PiP-X: Online feedback motion planning/replanning in dynamic environments using invariant funnels
Mohamed Khalid M Jaffar, Michael Otte
TL;DR
PiP-X presents an online funnel-based replanning framework that blends sampling-based motion planning with invariant-set guarantees to achieve kinodynamically feasible trajectories in dynamic environments. It introduces an augmented directed graph that encodes traversability and compossibility of volumetric funnels, enabling rapid incremental replanning via a shortest-path subtree rooted at the goal. Offline, a funnel library and backward-reachability analysis establish verified invariant regions around nominal trajectories; online, configurations are sampled, funnels are connected, and the graph is rewired as obstacles change. Validation on a simulated 6DOF quadrotor in maze and forest-like environments demonstrates robust set-invariance, fast online replanning, and favorable trajectory-length metrics. This work bridges discrete graph-search methods with invariant-set theory to address the two-point boundary value problem implicitly in dynamic, nonlinear systems.
Abstract
Computing kinodynamically feasible motion plans and repairing them on-the-fly as the environment changes is a challenging, yet relevant problem in robot-navigation. We propose a novel online single-query sampling-based motion re-planning algorithm - PiP-X, using finite-time invariant sets - funnels.
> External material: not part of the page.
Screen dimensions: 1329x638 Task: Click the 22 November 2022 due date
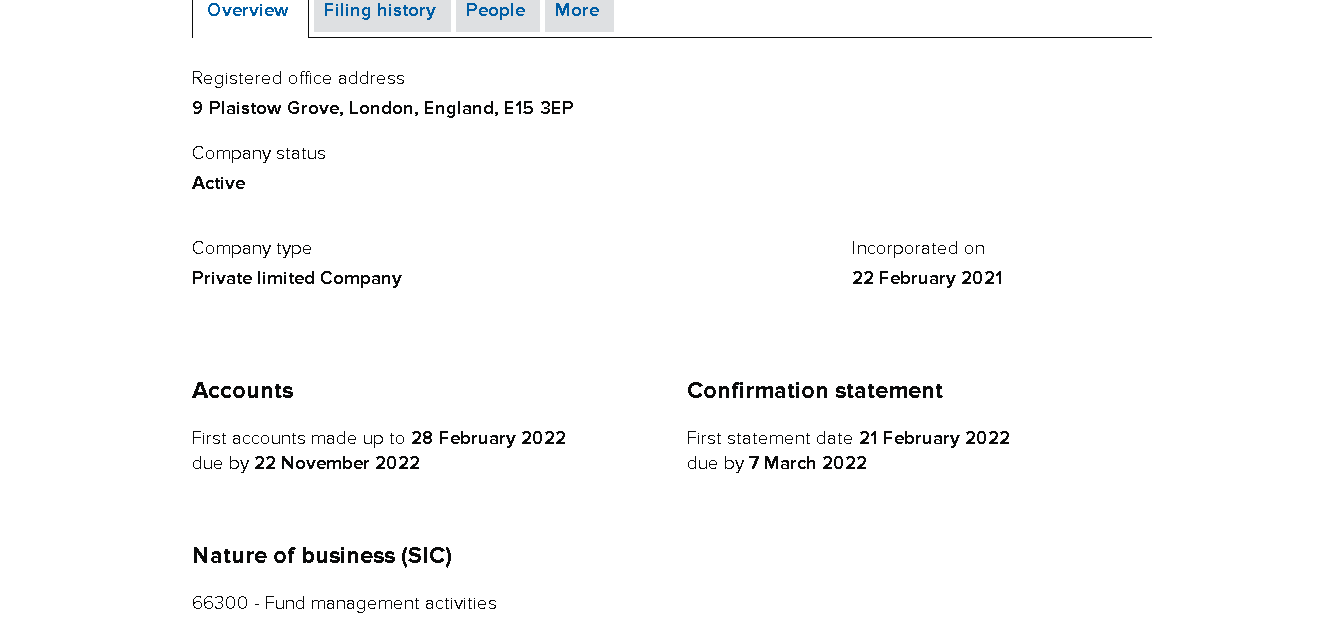[x=337, y=463]
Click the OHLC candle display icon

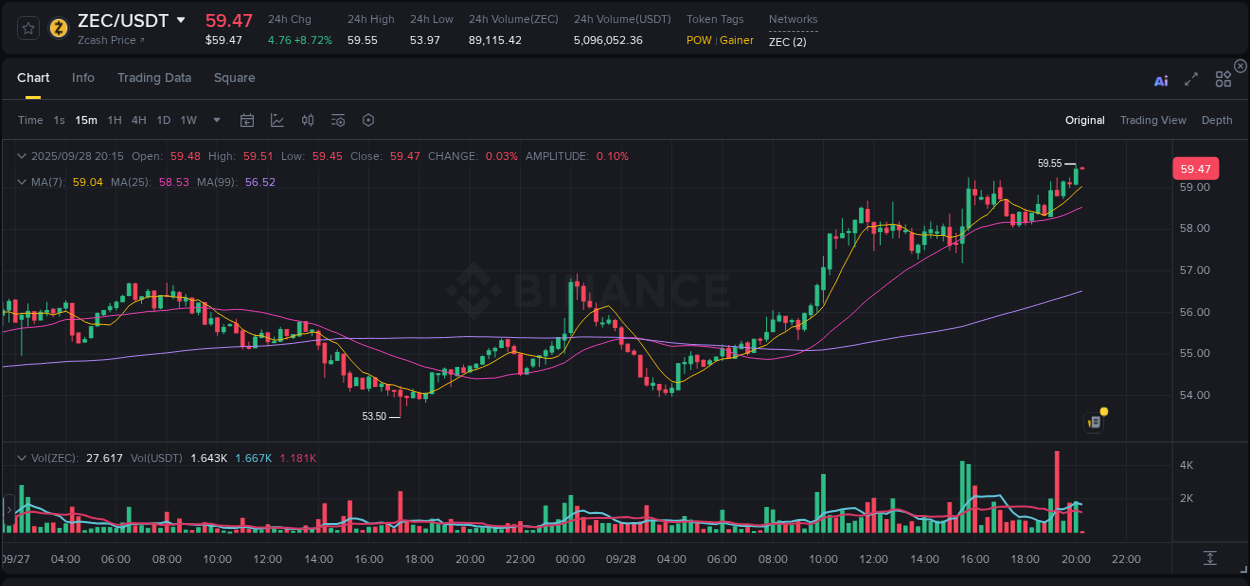(307, 120)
We combine concepts from sampling-based methods, nonlinear systems analysis and control theory to create a single framework that enables feedback motion re-planning for any general nonlinear dynamical system in dynamic workspaces. A volumetric funnel-graph is constructed using sampling-based methods, and an optimal funnel-path from robot configuration to a desired goal region is then determined by computing the shortest-path subtree in it. Analysing and formally quantifying the stability of trajectories using Lyapunov level-set theory ensures kinodynamic feasibility and guaranteed set-invariance of the solution-paths. The use of incremental search techniques and a pre-computed library of motion-primitives ensure that our method can be used for quick online rewiring of controllable motion plans in densely cluttered and dynamic environments. We represent traversability and sequencibility of trajectories together in the form of an augmented directed-graph, helping us leverage discrete graph-based replanning algorithms to efficiently recompute feasible and controllable motion plans that are volumetric in nature. We validate our approach on a simulated 6DOF quadrotor platform in a variety of scenarios within a maze and random forest environment. From repeated experiments, we analyse the performance in terms of algorithm-success and length of traversed-trajectory.